━━━ AVAILABLE RECORDS
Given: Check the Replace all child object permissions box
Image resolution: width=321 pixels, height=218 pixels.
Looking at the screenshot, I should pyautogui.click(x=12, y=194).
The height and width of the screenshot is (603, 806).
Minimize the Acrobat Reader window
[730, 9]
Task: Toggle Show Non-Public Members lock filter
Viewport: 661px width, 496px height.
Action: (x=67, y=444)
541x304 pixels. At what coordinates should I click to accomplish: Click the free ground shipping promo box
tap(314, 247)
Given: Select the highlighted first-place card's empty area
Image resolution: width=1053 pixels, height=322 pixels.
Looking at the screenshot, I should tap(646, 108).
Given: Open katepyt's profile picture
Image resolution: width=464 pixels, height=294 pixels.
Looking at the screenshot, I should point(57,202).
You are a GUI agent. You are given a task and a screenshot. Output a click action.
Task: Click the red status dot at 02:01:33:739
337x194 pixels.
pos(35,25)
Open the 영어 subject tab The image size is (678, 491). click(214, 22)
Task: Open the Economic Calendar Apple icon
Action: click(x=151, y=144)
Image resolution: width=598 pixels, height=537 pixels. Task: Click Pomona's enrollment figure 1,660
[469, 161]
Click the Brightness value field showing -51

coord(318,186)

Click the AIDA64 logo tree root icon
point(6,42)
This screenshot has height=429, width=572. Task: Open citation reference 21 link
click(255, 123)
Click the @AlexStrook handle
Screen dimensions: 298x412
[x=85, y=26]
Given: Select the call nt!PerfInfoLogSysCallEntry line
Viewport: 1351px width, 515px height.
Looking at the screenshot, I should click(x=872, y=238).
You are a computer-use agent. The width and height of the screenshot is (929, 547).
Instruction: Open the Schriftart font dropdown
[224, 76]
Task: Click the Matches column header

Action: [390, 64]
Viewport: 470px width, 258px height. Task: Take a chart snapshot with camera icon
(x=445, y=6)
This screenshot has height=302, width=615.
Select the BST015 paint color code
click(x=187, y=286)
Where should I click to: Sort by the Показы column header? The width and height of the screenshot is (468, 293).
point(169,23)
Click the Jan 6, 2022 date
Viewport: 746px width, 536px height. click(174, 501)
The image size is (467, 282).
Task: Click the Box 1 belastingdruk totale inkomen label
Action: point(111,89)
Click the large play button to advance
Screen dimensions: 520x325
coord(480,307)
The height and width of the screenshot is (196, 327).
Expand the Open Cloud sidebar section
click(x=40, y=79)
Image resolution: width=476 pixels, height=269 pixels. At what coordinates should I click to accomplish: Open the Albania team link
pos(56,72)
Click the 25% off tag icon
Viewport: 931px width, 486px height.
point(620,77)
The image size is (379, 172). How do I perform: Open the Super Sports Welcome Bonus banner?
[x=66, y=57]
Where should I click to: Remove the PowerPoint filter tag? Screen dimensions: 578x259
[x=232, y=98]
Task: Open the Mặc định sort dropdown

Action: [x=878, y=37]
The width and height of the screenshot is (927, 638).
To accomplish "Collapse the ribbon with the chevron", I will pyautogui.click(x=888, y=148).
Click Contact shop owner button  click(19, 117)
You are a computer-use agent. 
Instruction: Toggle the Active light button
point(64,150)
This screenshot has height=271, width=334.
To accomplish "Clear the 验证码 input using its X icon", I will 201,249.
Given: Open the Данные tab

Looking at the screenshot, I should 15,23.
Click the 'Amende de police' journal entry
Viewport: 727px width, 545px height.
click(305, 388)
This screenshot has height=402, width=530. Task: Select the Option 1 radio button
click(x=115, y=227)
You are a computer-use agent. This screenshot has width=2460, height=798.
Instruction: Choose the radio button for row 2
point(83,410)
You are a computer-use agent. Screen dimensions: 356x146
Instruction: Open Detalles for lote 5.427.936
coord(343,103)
━━━━━━
* _WORK INSTRUCTIONS_:
Once you have read the data, copy all of it out exactly.

* _WRITTEN REPLY_:
Given: Check the Replace all child object permissions box
Image resolution: width=321 pixels, height=218 pixels.
Looking at the screenshot, I should pyautogui.click(x=12, y=194).
The height and width of the screenshot is (603, 806).
Minimize the Acrobat Reader window
[730, 9]
Task: Toggle Show Non-Public Members lock filter
Viewport: 661px width, 496px height.
Action: (x=67, y=444)
541x304 pixels. At what coordinates should I click to accomplish: Click the free ground shipping promo box
tap(314, 247)
Given: Select the highlighted first-place card's empty area
Image resolution: width=1053 pixels, height=322 pixels.
Looking at the screenshot, I should tap(646, 108).
Given: Open katepyt's profile picture
Image resolution: width=464 pixels, height=294 pixels.
Looking at the screenshot, I should point(57,202).
You are a GUI agent. You are given a task and a screenshot. Output a click action.
Task: Click the red status dot at 02:01:33:739
337x194 pixels.
pos(35,25)
Open the 영어 subject tab The image size is (678, 491). click(214, 22)
Task: Open the Economic Calendar Apple icon
Action: click(x=151, y=144)
Image resolution: width=598 pixels, height=537 pixels. Task: Click Pomona's enrollment figure 1,660
[469, 161]
Click the Brightness value field showing -51

coord(318,186)

Click the AIDA64 logo tree root icon
point(6,42)
This screenshot has height=429, width=572. Task: Open citation reference 21 link
click(255, 123)
Click the @AlexStrook handle
Screen dimensions: 298x412
[x=85, y=26]
Given: Select the call nt!PerfInfoLogSysCallEntry line
Viewport: 1351px width, 515px height.
Looking at the screenshot, I should click(x=872, y=238).
You are a computer-use agent. The width and height of the screenshot is (929, 547).
Instruction: Open the Schriftart font dropdown
[224, 76]
Task: Click the Matches column header

Action: [390, 64]
Viewport: 470px width, 258px height. Task: Take a chart snapshot with camera icon
(x=445, y=6)
This screenshot has height=302, width=615.
Select the BST015 paint color code
click(x=187, y=286)
Where should I click to: Sort by the Показы column header? The width and height of the screenshot is (468, 293).
point(169,23)
Click the Jan 6, 2022 date
Viewport: 746px width, 536px height. click(174, 501)
The image size is (467, 282).
Task: Click the Box 1 belastingdruk totale inkomen label
Action: point(111,89)
Click the large play button to advance
Screen dimensions: 520x325
coord(480,307)
The height and width of the screenshot is (196, 327).
Expand the Open Cloud sidebar section
click(x=40, y=79)
Image resolution: width=476 pixels, height=269 pixels. At what coordinates should I click to accomplish: Open the Albania team link
pos(56,72)
Click the 25% off tag icon
Viewport: 931px width, 486px height.
point(620,77)
The image size is (379, 172). How do I perform: Open the Super Sports Welcome Bonus banner?
[x=66, y=57]
Where should I click to: Remove the PowerPoint filter tag? Screen dimensions: 578x259
[x=232, y=98]
Task: Open the Mặc định sort dropdown

Action: [x=878, y=37]
The width and height of the screenshot is (927, 638).
To accomplish "Collapse the ribbon with the chevron", I will pyautogui.click(x=888, y=148).
Click Contact shop owner button  click(19, 117)
You are a computer-use agent. 
Instruction: Toggle the Active light button
point(64,150)
This screenshot has height=271, width=334.
To accomplish "Clear the 验证码 input using its X icon", I will 201,249.
Given: Open the Данные tab

Looking at the screenshot, I should 15,23.
Click the 'Amende de police' journal entry
Viewport: 727px width, 545px height.
click(305, 388)
This screenshot has height=402, width=530. Task: Select the Option 1 radio button
click(x=115, y=227)
You are a computer-use agent. This screenshot has width=2460, height=798.
Instruction: Choose the radio button for row 2
point(83,410)
You are a computer-use agent. Screen dimensions: 356x146
Instruction: Open Detalles for lote 5.427.936
coord(343,103)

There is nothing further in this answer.